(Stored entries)
——————————

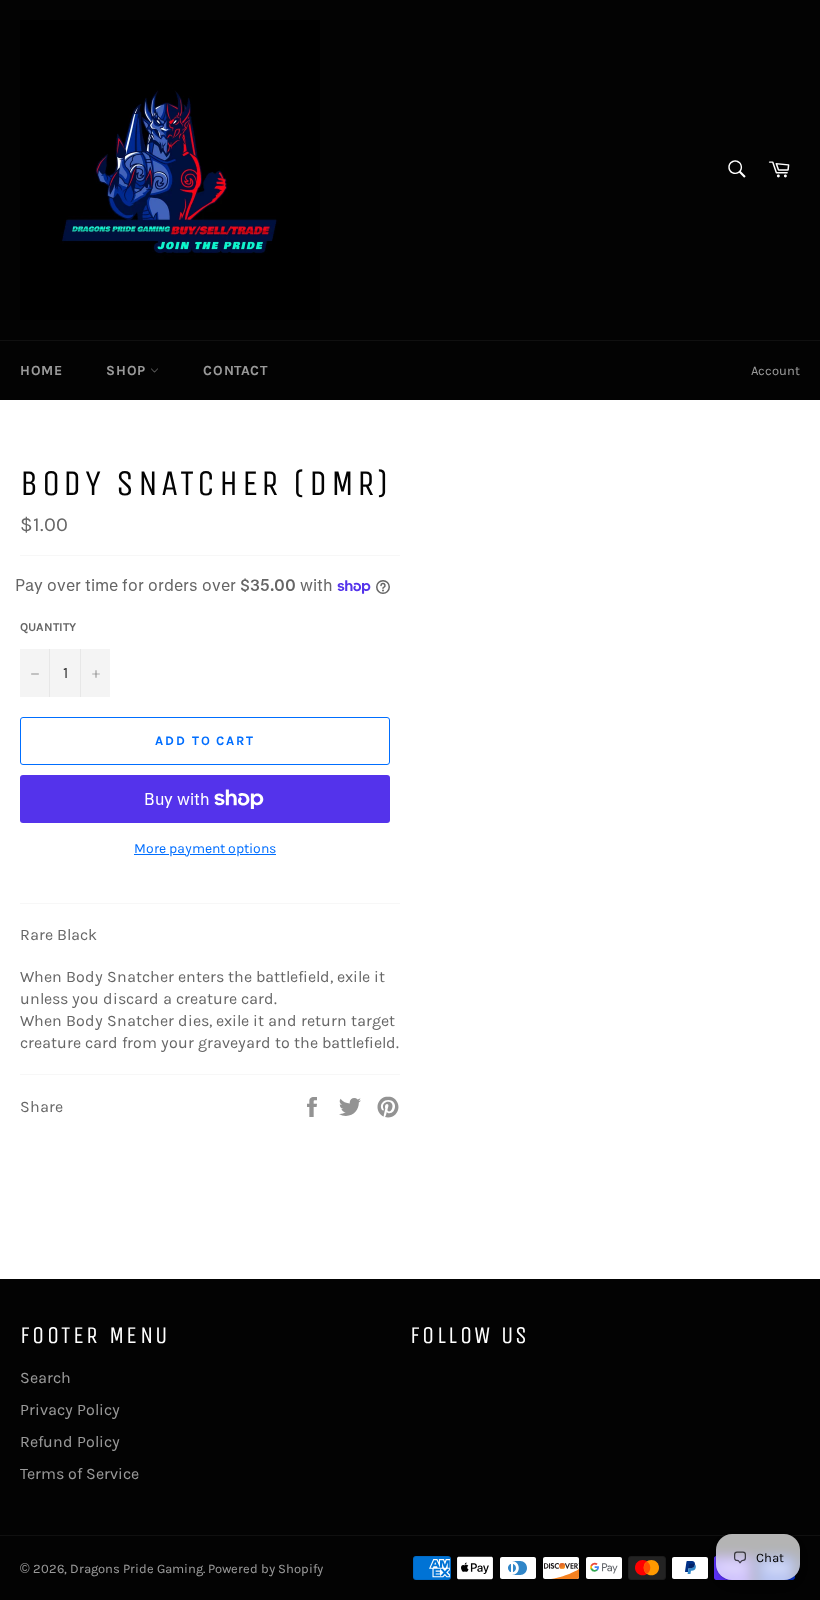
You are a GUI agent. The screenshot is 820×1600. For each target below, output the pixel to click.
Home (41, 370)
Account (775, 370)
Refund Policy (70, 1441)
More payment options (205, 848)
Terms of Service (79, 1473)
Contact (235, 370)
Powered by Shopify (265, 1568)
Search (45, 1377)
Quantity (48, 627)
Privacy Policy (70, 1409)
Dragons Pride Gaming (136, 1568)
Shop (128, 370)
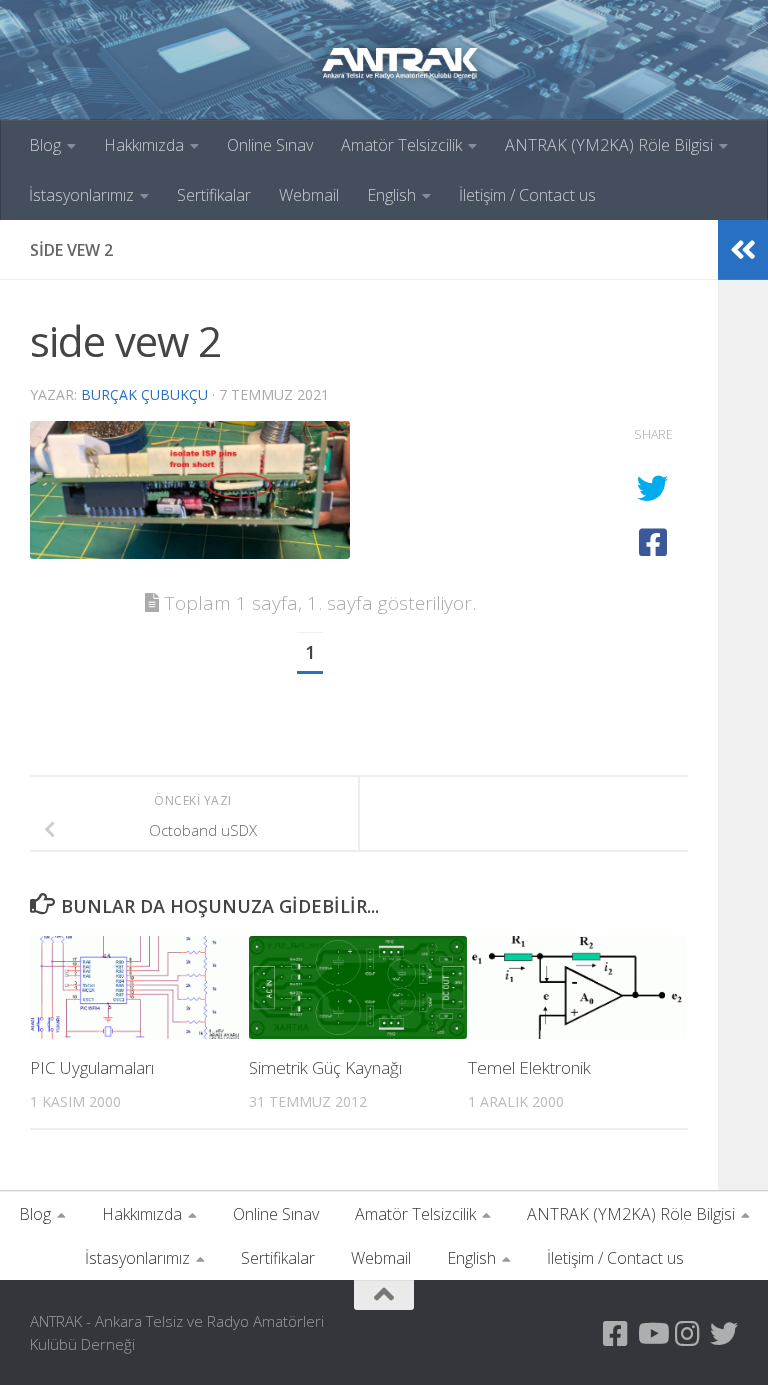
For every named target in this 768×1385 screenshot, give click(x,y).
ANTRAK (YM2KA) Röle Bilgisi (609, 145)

——————————

▸ **Assignment**:
Starting with the line that has "More payment options (205, 848)" and ending with the last line of the records, retype every line exactly and only those lines. Do not include the pictures.

▸ **Finished task**:
More payment options (205, 848)
Terms of Service (79, 1473)
Contact (235, 370)
Powered by Shopify (265, 1568)
Search (45, 1377)
Quantity (48, 627)
Privacy Policy (70, 1409)
Dragons Pride Gaming (136, 1568)
Shop (128, 370)
For every named target in this 768×1385 screenshot, give click(x,y).
ANTRAK (YM2KA) Röle Bilgisi (609, 145)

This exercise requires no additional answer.